Mustian came to the book business through a lifelong love of reading but says, “I had no idea what I was doing.” His second novel, The Gendarme, was published in 2010. It’s historic fiction, as is Boy with Wings, and both books required exhaustive research. “If you write historical fiction, you live in fear—I try to be really careful and have people review it for accuracy,” says Mustian who acknowledges that “sometimes, it’s necessary to be intentionally inaccurate.”
The Gendarme introduced Mustian to literary festivals, where he gave readings from the book across the South, and a new idea was born. “We should do something like this in Tallahassee,” he remembers thinking.

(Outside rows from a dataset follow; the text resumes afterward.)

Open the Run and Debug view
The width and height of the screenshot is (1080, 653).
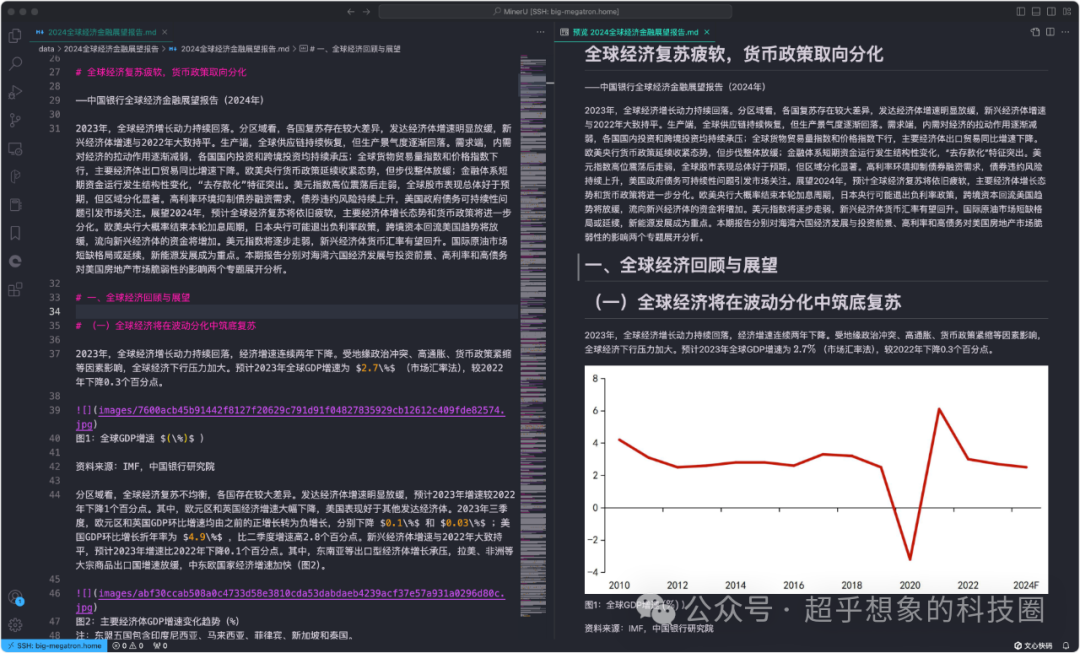(x=13, y=92)
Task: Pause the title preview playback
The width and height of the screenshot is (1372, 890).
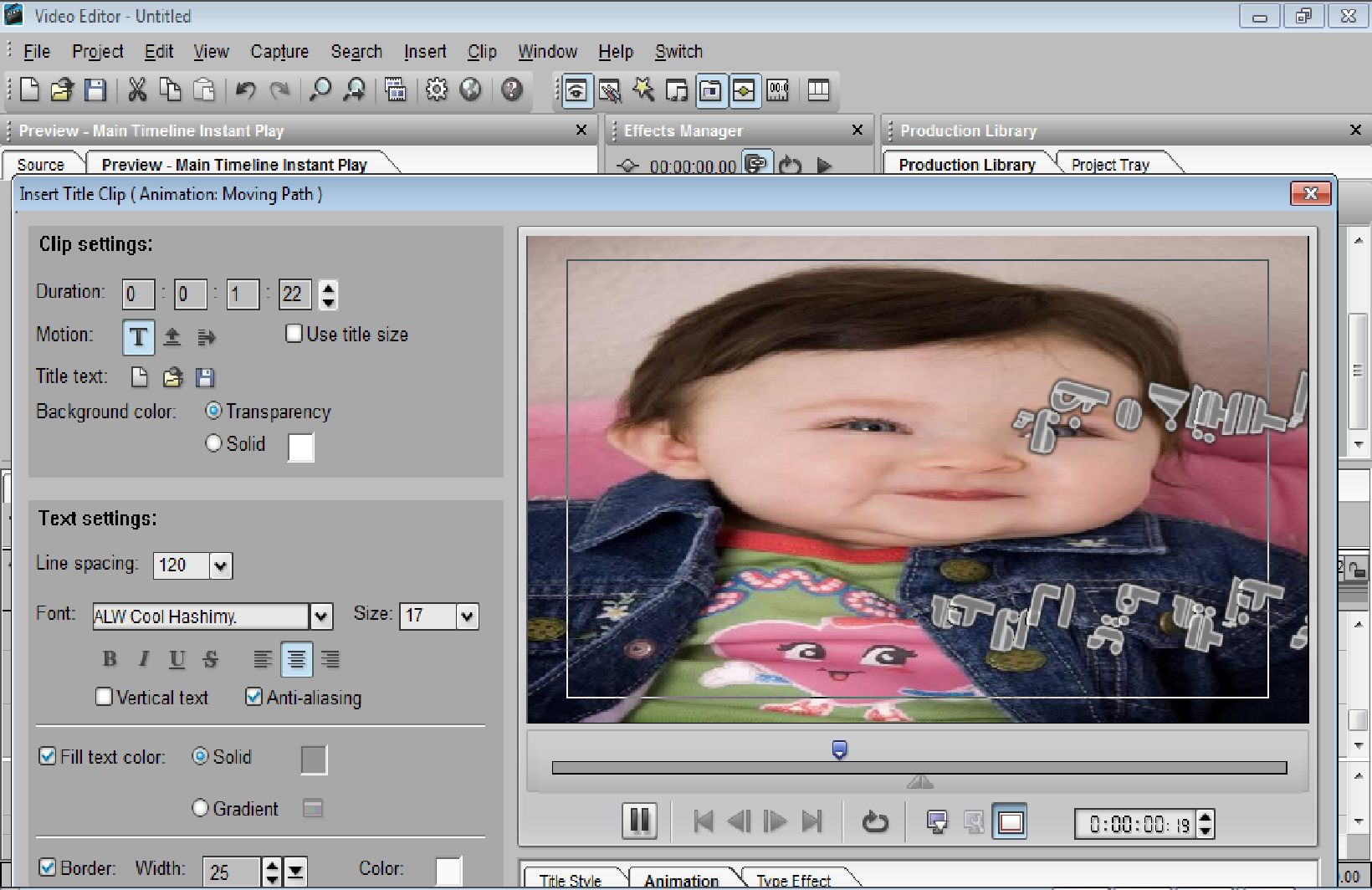Action: pos(639,821)
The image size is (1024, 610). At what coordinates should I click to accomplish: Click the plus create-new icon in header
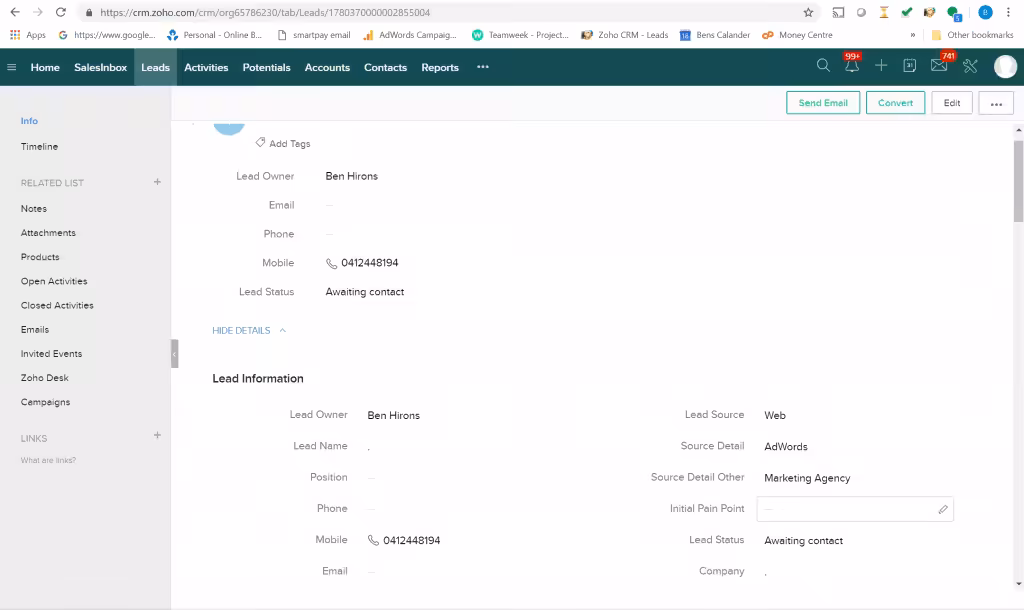point(881,66)
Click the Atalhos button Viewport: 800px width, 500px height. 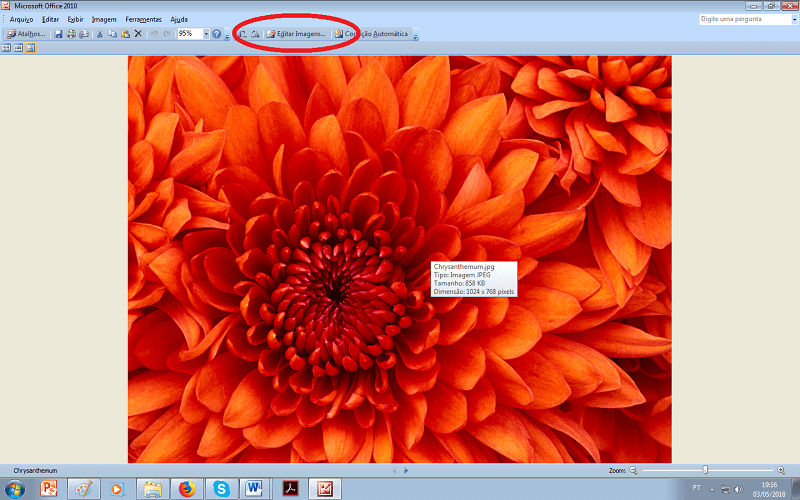tap(27, 34)
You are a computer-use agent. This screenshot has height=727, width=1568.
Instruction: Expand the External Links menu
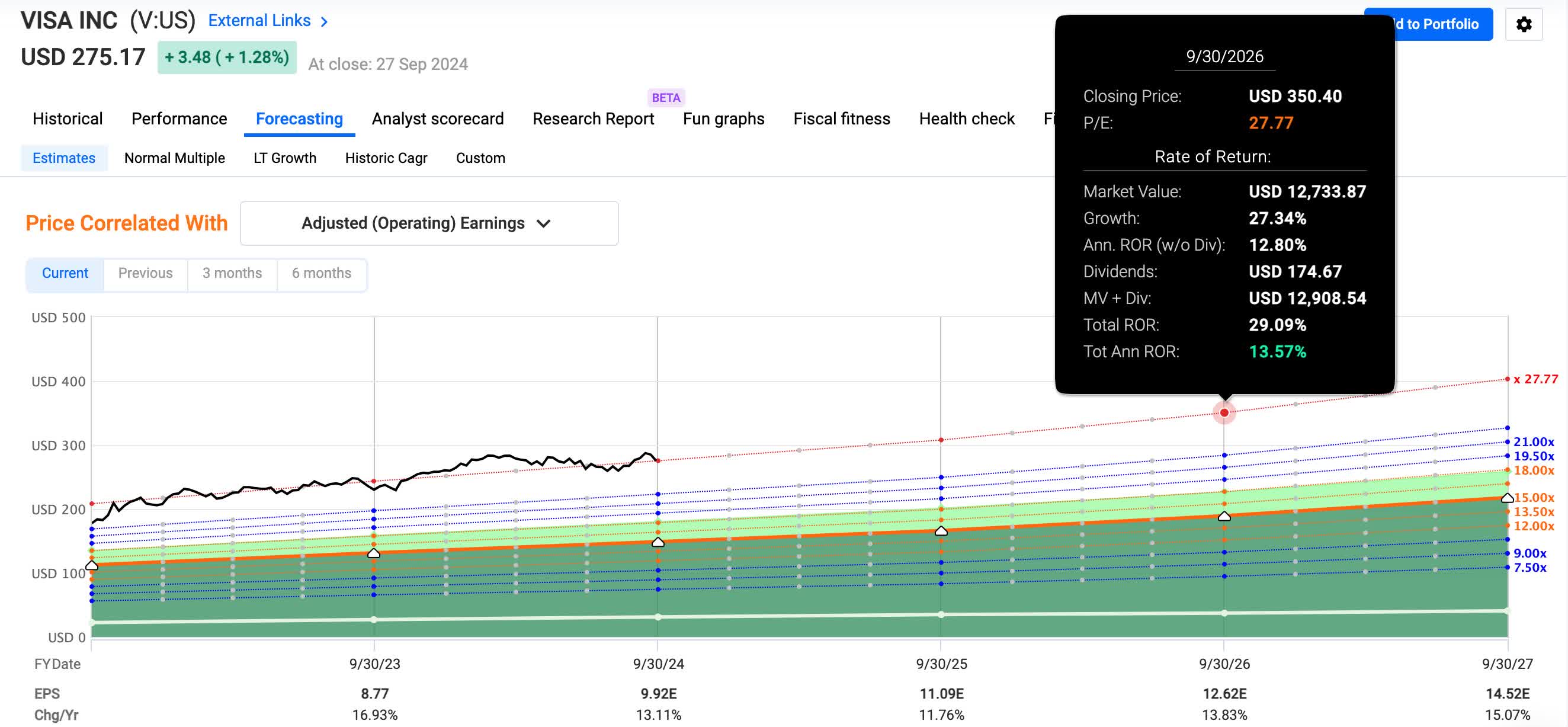coord(259,21)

Mustian started brainstorming ways to make a Tallahassee event stand out, considering literature and the environment or politics. Turns out, books and music were the most appealing combination. “There was really nothing like this that I found anywhere,” he says about of Word of South, the literature and music festival he and a small group founded in 2015 with seed funds that came from deferred income he earned as city commissioner. He currently serves as the festival’s president.
This year’s festival takes place April 4-6 at Cascades Park. The ticketed headlining event on April 4 is a concert by the Violent Femmes and the Tallahassee Symphony Orchestra. The rest of the weekend’s performances are free “mu-aushups”—collaborations between authors and musicians, some of whom have never met before. “We have 50 different acts on eight stages this year,” Mustian says. Mustian will appear with pianist Daniel Bedrosian, who also serves as the keyboardist for George Clinton and Parliament-Funkadelic.
“We mix it up, and that’s what’s interesting,” says Mustian, who likes the unexpected connections that come from the pair-ups. “We have authors and musicians from different places and genres—this year, we have some romantic fiction pieces and poetry. It’s going to be good.”